À l'entente du mot "douleur", Damien toucha inconsciemment son bras droit, suivant de ses longs doigts l'endroit où Rosalie l'avait touché lorsqu'il l'avait sauvée et ressentit un étrange sentiment de soulagement. Le premier symptôme de la Fièvre Acme était une douleur musculaire, que le Duc ressentait déjà depuis quelques jours, cependant, pour des raisons inconnues, l'endroit où sa main avait touché son bras, ne lui faisait plus mal.

"Pas besoin. J'assisterai cette fois. Je reporterai mon départ pour le Nord à l'année prochaine."

***

Quand Félix quitta le bureau du Duc, Damien reprit sa routine quotidienne habituelle de gestion du travail administratif qui ne semblait jamais diminuer en quantité, peu importe combien il travaillait dur.

Lorsqu'il arriva enfin au dernier papier, il remarqua une lettre familière et fronça les sourcils.

'Félix, espèce d'idiot, je t'avais dit de brûler cette lettre.'

Il soupira et prit une nouvelle fois la feuille pliée, ses yeux parcourant son contenu :

"Cher Damien Dio, Votre Grâce,

Je me nomme Rosalie Ashter, je suis la fille unique du Marquis Ashter et je vous écris car je connais le secret de votre malédiction et j'ai quelque chose qui pourrait vous aider mieux que le traitement du Prêtre.

Si ce que j'ai à dire vous intéresse, veuillez me retrouver dans les Jardins du Palais Impérial juste avant l'offrande du butin de chasse.

S'il vous plaît, ne prenez pas à la légère mes paroles car ce que j'ai à offrir sera bénéfique pour nous deux.

Cordialement, Rosalie Ashter."

Damien posa son menton sur sa main gauche et relut la lettre une fois de plus.
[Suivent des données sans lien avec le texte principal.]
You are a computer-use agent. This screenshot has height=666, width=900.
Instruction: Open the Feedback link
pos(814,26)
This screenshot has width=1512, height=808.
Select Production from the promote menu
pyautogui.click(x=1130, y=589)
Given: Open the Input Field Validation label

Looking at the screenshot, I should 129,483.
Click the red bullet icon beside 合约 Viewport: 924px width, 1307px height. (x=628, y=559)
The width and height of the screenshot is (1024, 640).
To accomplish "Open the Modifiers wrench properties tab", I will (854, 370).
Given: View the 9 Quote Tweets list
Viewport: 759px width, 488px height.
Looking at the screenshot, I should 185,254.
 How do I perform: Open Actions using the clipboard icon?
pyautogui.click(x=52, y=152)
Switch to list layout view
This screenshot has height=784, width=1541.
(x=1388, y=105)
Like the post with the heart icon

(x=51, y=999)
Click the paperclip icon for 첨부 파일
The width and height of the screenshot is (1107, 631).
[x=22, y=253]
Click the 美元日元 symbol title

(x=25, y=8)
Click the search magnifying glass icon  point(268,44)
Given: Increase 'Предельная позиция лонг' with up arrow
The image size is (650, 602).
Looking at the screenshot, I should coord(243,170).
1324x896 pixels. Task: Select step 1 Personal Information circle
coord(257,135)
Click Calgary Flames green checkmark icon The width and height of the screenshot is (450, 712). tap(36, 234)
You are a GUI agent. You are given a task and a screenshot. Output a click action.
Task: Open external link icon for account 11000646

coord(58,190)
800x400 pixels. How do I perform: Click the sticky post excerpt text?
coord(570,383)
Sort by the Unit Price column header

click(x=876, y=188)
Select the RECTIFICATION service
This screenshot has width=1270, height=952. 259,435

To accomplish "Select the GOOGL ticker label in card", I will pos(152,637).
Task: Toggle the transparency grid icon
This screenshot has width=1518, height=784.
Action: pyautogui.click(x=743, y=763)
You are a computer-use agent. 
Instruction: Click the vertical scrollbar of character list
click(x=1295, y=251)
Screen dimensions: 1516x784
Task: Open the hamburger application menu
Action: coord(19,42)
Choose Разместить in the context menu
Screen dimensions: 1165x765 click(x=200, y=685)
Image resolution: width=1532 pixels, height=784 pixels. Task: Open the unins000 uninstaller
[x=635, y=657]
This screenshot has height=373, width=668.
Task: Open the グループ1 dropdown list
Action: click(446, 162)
Inconsciemment, il commença à entendre la voix de Rosalie, récitant les mots de la lettre, tandis que son esprit revenait au moment où il l'avait tenue dans ses bras après l'avoir sauvée du malheureux accident de carrosse plus tôt dans la journée.

Secouant ces pensées inutiles d'un mouvement vif de la tête, le Duc repoussa ses cheveux noirs de devant ses yeux et laissa échapper un soupir las.

"Dame Rosalie Ashter... La seule chose bénéfique pour vous serait de rester loin de moi."